Yes, top U.S. health experts do recommend getting a flu shot during the pandemic.

Our Sources:

The Centers for Disease Control and Prevention (CDC), Dr. Anthony Fauci and Surgeon General Dr. Adams.

Process:

Off the bat, all of our sources agree, you should get a flu shot during the pandemic.

“We should continue to encourage people to get vaccinated with the influenza vaccine,” Dr. Fauci said during an interview with PBS News Hour’s Judy Woodruff.

In the interview, he explained the dual challenges of having our normal flu season overlap with the pandemic. First, the difficulty of being able to differentiate between the two. Second, the extra strain that puts on the health care system.

That second point Surgeon General Dr. Jerome Adams brought up during a Senate hearing on vaccines.

“This will be in, in my opinion, the most important flu season of our lifetime. Less flu and fewer hospitalizations will help conserve precious health care resources,” Dr.
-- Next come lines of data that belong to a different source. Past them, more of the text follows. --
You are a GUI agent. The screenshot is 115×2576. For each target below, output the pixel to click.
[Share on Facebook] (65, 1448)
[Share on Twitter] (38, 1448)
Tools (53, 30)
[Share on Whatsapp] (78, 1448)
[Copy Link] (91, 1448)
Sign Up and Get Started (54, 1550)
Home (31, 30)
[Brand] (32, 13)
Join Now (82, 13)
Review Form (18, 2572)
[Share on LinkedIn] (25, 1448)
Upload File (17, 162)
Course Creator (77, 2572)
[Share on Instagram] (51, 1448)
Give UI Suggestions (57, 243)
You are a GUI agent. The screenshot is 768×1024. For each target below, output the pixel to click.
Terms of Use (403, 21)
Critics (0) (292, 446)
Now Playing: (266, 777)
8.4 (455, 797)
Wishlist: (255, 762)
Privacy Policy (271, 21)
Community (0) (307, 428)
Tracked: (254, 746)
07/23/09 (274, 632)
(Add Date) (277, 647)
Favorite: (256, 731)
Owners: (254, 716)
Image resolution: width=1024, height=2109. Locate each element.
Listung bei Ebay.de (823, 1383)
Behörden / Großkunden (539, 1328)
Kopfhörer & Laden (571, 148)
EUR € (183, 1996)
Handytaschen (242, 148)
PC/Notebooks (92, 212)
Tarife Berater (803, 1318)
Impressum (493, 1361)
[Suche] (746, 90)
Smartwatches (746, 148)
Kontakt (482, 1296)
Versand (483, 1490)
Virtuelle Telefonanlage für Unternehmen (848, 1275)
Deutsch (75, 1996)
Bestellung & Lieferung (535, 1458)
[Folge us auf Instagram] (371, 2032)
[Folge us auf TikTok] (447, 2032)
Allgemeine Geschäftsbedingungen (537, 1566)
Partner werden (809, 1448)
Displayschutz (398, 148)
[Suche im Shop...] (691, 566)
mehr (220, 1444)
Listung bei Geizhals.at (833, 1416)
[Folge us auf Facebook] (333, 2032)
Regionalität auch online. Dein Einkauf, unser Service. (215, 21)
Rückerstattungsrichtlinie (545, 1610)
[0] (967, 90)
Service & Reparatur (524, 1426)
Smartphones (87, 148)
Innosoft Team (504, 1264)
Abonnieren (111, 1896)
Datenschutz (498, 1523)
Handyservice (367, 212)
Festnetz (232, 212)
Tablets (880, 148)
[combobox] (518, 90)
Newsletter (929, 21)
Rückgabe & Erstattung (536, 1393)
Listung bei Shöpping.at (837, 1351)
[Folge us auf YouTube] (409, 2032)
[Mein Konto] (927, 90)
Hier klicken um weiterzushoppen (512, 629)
Adams told Senators. “So let me be clear, the best way to prevent the flu is to get the flu vaccine, and I hope all of you here today will get your flu vaccines early and publicly.”

To be clear, the CDC reports that the flu vaccine will not protect you against COVID-19 but recommends them for anyone older than six months. The center still has a strong reminder on its website about the dangers of the upcoming flu season and flu shots can help.

Flu Vaccine There are many different flu viruses and they are constantly changing. The composition of U.S. flu vaccines is reviewed annually and updated as needed to match circulating flu viruses. Flu vaccines protect against the three or four viruses (depending on the vaccine) that research suggests will be most common.

"While it’s not possible to say with certainty what will happen in the fall and winter, CDC believes it’s likely that flu viruses and the virus that causes COVID-19 will both be spreading. In this context, getting a flu vaccine will be more important than ever.”